── 原文节选 ──
我有一个 awk 脚本(tst.awk):

NR==FNR {
    ids[++numIds] = $1","
    next
}
FNR==1 { numFiles++ }
{
    id = $1
    sub(/^[^[:space:]]+[[:space:]]+/,"")
    vals[id,numFiles] = $0
    gsub(/[^[:space:],]+/,"NA")
    naVal[numFiles] = $0
}
END {
    for ( idNr=1; idNr<=numIds; idNr++) {
        id = ids[idNr]
        printf "%s%s", id, OFS
        for (fileNr=1; fileNr<=numFiles; fileNr++) {
            val = ((id,fileNr) in vals ? vals[id,fileNr] : naVal[fileNr])
            printf "%s%s", val, (fileNr<numFiles ? OFS : ORS)
        }
    }
}

这在命令行上调用:

awk -f tst.awk master file1 file2 file3 > output.file

(注意:可以有可变数量的参数)
───
- **任务要求**:
请从上面这段关于 awk 脚本的帖子的最后一句之后接着往下写。
── 数据摘录 ──
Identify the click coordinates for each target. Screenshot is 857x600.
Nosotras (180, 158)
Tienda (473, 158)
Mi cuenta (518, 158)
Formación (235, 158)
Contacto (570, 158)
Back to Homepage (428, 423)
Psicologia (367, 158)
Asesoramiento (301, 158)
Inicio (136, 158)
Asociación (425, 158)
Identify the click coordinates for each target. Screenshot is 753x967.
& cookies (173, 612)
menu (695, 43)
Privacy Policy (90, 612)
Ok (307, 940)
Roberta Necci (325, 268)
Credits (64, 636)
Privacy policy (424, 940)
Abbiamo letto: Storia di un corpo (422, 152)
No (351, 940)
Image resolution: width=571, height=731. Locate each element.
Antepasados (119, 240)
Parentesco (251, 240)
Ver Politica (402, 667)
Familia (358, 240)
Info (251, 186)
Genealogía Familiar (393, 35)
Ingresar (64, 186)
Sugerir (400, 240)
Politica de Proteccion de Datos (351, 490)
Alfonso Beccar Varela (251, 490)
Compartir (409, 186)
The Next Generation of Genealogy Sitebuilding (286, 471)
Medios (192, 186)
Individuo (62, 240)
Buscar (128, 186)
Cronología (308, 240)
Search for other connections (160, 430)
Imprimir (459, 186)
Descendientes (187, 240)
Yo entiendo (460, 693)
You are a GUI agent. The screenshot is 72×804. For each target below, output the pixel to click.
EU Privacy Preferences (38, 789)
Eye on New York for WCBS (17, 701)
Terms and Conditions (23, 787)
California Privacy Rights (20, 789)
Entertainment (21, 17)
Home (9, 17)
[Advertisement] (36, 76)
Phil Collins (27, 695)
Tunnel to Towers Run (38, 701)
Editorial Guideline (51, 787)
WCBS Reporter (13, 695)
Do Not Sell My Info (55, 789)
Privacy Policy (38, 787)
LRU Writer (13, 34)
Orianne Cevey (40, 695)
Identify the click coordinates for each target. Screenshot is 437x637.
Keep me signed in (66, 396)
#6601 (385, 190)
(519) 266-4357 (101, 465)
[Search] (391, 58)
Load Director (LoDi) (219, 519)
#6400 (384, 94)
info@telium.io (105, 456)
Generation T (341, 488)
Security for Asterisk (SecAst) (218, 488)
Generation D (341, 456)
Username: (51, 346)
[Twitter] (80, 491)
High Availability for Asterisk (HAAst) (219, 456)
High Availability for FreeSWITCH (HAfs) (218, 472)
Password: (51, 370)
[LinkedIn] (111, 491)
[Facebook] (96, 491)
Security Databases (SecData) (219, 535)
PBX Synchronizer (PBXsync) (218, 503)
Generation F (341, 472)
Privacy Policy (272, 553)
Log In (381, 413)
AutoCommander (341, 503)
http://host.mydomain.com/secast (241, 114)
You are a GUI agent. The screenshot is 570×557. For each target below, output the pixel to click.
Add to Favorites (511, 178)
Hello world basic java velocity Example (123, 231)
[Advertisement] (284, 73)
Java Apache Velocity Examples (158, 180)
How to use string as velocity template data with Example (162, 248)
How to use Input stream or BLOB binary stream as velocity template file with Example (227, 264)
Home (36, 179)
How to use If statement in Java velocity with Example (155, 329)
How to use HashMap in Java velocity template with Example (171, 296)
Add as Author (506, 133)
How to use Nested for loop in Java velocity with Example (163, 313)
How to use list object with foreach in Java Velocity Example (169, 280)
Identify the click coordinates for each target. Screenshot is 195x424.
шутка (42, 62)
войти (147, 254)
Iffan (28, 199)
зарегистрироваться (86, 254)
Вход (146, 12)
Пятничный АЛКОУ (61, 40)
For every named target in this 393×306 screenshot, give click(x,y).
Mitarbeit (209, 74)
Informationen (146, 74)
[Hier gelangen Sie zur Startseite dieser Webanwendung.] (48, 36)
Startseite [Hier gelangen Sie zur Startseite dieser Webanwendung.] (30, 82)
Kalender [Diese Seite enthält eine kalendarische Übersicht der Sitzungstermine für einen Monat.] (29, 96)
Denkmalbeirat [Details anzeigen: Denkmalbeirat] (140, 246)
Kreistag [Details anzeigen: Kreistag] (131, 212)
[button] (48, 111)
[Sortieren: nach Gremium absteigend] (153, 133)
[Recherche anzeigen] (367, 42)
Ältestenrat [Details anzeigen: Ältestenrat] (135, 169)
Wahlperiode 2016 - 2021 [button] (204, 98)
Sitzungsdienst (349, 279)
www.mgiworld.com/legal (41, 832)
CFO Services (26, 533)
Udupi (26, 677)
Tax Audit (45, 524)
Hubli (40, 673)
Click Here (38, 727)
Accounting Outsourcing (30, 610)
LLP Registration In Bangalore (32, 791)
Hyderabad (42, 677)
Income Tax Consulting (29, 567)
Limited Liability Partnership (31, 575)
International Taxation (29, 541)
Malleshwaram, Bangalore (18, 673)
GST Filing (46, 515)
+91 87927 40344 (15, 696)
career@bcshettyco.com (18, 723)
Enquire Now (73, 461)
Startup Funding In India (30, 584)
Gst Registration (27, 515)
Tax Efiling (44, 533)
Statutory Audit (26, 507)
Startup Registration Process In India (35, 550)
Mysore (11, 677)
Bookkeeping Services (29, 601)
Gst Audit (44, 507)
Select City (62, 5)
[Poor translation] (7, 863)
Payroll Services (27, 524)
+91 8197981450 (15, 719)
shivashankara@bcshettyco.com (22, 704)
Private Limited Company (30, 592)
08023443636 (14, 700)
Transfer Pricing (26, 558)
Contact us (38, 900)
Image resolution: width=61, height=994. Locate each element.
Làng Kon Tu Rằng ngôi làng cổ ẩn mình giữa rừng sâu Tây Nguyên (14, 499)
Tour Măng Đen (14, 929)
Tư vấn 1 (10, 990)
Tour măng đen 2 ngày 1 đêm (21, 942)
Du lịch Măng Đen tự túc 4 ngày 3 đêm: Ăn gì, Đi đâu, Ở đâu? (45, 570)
───
- **最终答案**:
如何更改此脚本和命令行代码以将其作为 bash 脚本运行?

我试过(tst_awk.sh):

#!/bin/bash

awk -f "$1" "$2" "$3" "$4"

'NR==FNR {
        ids[++numIds] = $1","
        next
    }
    FNR==1 { numFiles++ }
    {
        id = $1
        sub(/^[^[:space:]]+[[:space:]]+/,"")
        vals[id,numFiles] = $0
        gsub(/[^[:space:],]+/,"NA")
        naVal[numFiles] = $0
    }
    END {
        for ( idNr=1; idNr<=numIds; idNr++) {
            id = ids[idNr]
            printf "%s%s", id, OFS
            for (fileNr=1; fileNr<=numFiles; fileNr++) {
                val = ((id,fileNr) in vals ? vals[id,fileNr] : naVal[fileNr])
                printf "%s%s", val, (fileNr<numFiles ? OFS : ORS)
            }
        }
    }' > output_file

在命令行上调用:

./tst_awk.sh master file1 file2 file3

我也试过(tst_awk2.sh):

#!/bin/bash

awk -f master file1 file2 file3

'NR==FNR {
        ids[++numIds] = $1","
        next
    }
    FNR==1 { numFiles++ }



...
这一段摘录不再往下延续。